# Subject to Pysical damage.



## JohnJ0906 (Jan 22, 2007)

Parking lot light. 





















Perhaps rigid would have been better? Or maybe locating the conduit on the side?


----------



## MDShunk (Jan 7, 2007)

:laughing: 

You see these all the time, but they're generally messed up from lawn mowers. This one is just plain bonked flat. Never seen one quite that way. 

I agree that RMC would have been the better option. I don't really like those pot metal weatherproof boxes right near grade like that either, but that's just me. They sorta turn into crust after a number of years. I'd have probably used a cast FSC body. 

When I refeed a failed parking lot light post like this (or feed something new on down the line) I generally tap the pole exactly opposite of the hand hole.
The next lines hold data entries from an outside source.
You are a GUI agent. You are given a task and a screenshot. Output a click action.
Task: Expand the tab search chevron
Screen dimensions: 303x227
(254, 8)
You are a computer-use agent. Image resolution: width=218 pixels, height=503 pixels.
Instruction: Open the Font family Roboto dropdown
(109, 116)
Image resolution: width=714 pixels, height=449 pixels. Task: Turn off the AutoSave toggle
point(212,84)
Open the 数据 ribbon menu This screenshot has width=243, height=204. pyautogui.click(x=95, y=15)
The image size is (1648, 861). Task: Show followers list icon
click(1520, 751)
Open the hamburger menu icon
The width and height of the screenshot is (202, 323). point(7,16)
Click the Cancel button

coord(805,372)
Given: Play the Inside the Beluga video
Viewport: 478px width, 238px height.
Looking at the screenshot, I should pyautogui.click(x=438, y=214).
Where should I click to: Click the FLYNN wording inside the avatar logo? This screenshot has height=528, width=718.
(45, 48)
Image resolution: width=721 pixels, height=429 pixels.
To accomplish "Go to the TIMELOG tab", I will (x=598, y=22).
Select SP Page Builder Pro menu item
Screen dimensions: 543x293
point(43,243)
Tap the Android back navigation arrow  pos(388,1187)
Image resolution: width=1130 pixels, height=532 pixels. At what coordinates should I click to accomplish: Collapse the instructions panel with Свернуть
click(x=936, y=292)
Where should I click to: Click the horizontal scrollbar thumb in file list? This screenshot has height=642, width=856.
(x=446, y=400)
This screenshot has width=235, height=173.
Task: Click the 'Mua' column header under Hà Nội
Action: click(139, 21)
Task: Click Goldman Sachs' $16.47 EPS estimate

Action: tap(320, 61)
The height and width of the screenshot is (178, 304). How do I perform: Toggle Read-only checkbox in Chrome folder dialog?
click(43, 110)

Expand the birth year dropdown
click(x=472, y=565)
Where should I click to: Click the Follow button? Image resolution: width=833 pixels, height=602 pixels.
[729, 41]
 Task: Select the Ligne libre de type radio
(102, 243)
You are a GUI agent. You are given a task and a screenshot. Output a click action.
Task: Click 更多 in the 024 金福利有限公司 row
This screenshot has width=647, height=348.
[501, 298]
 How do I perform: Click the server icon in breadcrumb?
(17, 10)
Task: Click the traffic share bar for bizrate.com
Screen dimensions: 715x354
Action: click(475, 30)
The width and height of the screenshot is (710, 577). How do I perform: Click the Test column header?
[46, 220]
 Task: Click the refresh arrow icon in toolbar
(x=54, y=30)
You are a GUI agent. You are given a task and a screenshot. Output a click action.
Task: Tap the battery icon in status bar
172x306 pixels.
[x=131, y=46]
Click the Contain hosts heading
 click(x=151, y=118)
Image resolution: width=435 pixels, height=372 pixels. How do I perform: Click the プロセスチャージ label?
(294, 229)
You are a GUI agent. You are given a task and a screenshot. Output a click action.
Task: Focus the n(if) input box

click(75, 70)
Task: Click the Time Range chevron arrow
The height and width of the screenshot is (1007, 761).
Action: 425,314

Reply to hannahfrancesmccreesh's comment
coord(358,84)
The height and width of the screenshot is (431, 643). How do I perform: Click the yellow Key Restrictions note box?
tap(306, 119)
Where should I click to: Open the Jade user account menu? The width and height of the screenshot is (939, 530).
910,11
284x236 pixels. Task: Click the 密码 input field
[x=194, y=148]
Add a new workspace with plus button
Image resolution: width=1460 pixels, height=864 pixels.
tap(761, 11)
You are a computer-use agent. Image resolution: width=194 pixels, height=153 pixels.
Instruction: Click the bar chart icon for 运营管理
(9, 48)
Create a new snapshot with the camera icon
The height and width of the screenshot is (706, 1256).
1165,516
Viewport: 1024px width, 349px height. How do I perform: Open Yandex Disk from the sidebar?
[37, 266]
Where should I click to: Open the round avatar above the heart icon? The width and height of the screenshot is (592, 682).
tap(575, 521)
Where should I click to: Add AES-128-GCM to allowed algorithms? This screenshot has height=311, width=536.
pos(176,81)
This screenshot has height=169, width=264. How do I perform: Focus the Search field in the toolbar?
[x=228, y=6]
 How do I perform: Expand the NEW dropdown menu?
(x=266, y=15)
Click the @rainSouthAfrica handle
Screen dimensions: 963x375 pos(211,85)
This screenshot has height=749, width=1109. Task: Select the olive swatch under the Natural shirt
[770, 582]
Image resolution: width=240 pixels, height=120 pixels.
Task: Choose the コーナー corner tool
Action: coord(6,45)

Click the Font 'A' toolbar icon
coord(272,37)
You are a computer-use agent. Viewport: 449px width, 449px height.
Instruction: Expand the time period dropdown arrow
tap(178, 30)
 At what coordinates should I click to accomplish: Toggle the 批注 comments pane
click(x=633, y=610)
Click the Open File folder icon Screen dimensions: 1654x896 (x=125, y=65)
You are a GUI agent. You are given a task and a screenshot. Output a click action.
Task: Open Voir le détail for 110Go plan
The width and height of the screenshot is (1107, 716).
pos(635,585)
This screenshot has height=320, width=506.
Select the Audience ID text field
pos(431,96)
This, to me, makes pulling the wire so much easier. They tapped the pole to the right of the handhole, which made pulling a tiny bit tougher and put the pipe right where a car's bumper can smack it. Job security.

I wonder if that EMT was energized? I'd say it might be a pretty good chance. Hard to tell what gauge wire is in that pipe, and how tight it may or may not be pinched.


----------



## JohnJ0906 (Jan 22, 2007)

When I first saw your question, "Is the EMT energized", I thought you were refering to the conductors inside, which is-yes. The light is on. 

But I think you meant the EMT ITSELF. I'm kind of irked at myself that I didn't check  . I actually had my tools in my truck, and I probably should have at least put the ole' volt tick on it.


----------



## nickemaxey (Mar 24, 2007)

Job security at its best.


----------



## sparkysteve (Jan 23, 2007)

My favorite is PVC stubbed up at light poles, walls, PIV valves, etc. The lawncare guys really tear them up with string trimmers and mowers. We usually use rigid.


----------



## JohnJ0906 (Jan 22, 2007)

sparkysteve said:


> My favorite is PVC stubbed up at light poles, walls, PIV valves, etc.


 
You mean like this : http://www.electriciantalk.com/showthread.php?t=137


----------



## MDShunk (Jan 7, 2007)

sparkysteve said:


> My favorite is PVC stubbed up at light poles, walls, PIV valves, etc. .


I thought (perhaps mistakenly) that all PIV valve conduits came up inside the valve body. No?


----------



## jbfan (Jan 22, 2007)

Ours were done as a retrofit after 30 years. I have had to repair a few because of the yard guys.
The last time, the alarm guy said it needed to be fixed because water could get inside and short out the alarm wires.


----------